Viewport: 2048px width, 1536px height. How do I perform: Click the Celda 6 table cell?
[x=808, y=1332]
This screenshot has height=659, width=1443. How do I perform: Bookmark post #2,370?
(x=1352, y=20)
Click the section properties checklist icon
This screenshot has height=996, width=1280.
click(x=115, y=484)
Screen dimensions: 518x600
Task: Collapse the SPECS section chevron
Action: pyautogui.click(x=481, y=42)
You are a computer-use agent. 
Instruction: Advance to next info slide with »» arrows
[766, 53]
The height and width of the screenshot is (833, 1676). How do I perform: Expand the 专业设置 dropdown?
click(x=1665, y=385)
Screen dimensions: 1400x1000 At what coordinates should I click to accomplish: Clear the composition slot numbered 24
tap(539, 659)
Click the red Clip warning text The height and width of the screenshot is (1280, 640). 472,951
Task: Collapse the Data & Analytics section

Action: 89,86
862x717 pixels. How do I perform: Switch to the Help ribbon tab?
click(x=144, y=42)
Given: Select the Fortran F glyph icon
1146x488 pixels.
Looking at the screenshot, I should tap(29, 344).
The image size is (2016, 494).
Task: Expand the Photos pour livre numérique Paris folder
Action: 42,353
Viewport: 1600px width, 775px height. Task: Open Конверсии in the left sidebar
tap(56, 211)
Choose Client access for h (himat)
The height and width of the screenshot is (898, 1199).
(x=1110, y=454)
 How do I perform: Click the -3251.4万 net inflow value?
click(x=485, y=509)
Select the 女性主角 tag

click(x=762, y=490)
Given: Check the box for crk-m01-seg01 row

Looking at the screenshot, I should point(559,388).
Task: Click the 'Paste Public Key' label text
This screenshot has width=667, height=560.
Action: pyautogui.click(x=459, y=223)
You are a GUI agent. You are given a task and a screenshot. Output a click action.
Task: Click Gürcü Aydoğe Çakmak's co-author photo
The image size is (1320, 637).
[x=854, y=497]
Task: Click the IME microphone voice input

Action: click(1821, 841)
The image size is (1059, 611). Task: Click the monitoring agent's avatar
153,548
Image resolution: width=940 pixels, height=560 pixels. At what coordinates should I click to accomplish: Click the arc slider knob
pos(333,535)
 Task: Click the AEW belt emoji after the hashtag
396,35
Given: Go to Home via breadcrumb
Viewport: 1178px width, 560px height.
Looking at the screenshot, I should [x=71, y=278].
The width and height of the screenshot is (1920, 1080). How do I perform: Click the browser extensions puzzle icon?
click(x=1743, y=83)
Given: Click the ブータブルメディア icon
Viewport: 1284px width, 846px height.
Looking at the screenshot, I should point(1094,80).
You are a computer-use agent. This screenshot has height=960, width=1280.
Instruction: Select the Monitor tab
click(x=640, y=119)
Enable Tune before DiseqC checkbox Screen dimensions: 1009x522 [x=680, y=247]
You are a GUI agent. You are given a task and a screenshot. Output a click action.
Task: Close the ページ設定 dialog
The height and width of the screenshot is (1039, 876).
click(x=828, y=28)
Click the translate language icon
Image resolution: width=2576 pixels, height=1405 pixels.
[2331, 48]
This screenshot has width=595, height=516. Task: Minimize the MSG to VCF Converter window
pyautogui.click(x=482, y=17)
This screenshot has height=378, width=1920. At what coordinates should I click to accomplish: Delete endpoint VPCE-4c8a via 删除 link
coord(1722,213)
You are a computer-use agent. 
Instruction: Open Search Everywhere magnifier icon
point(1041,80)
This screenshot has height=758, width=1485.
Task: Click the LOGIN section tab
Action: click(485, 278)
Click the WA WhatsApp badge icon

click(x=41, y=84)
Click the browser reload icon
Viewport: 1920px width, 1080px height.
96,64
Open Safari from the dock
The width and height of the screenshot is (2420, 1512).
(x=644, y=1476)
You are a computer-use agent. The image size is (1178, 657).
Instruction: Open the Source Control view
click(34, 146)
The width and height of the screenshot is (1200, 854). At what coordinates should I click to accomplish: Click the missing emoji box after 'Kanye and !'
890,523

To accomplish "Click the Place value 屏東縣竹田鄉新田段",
● ● ● ● ● ● ●
• [Aim]: Copy out the material from its first line through the line containing "(x=1110, y=454)", changing "Viewport" to "Window" and leaving everything else untouched.

• [Solution]:
Window: 2048px width, 1536px height. How do I perform: Click the Celda 6 table cell?
[x=808, y=1332]
This screenshot has height=659, width=1443. How do I perform: Bookmark post #2,370?
(x=1352, y=20)
Click the section properties checklist icon
This screenshot has height=996, width=1280.
click(x=115, y=484)
Screen dimensions: 518x600
Task: Collapse the SPECS section chevron
Action: pyautogui.click(x=481, y=42)
You are a computer-use agent. 
Instruction: Advance to next info slide with »» arrows
[766, 53]
The height and width of the screenshot is (833, 1676). How do I perform: Expand the 专业设置 dropdown?
click(x=1665, y=385)
Screen dimensions: 1400x1000 At what coordinates should I click to accomplish: Clear the composition slot numbered 24
tap(539, 659)
Click the red Clip warning text The height and width of the screenshot is (1280, 640). 472,951
Task: Collapse the Data & Analytics section

Action: 89,86
862x717 pixels. How do I perform: Switch to the Help ribbon tab?
click(x=144, y=42)
Given: Select the Fortran F glyph icon
1146x488 pixels.
Looking at the screenshot, I should tap(29, 344).
The image size is (2016, 494).
Task: Expand the Photos pour livre numérique Paris folder
Action: 42,353
Window: 1600px width, 775px height. Task: Open Конверсии in the left sidebar
tap(56, 211)
Choose Client access for h (himat)
The height and width of the screenshot is (898, 1199).
(x=1110, y=454)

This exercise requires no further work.